--- Records Enclosed Below ---
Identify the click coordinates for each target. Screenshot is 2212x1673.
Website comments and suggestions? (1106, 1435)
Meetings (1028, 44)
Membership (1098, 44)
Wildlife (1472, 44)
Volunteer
--- End of Enclosed Records ---
Give back every line of the data above exactly as written.

> _Response for this exercise_
Identify the click coordinates for each target. Screenshot is 2212x1673.
Website comments and suggestions? (1106, 1435)
Meetings (1028, 44)
Membership (1098, 44)
Wildlife (1472, 44)
Volunteer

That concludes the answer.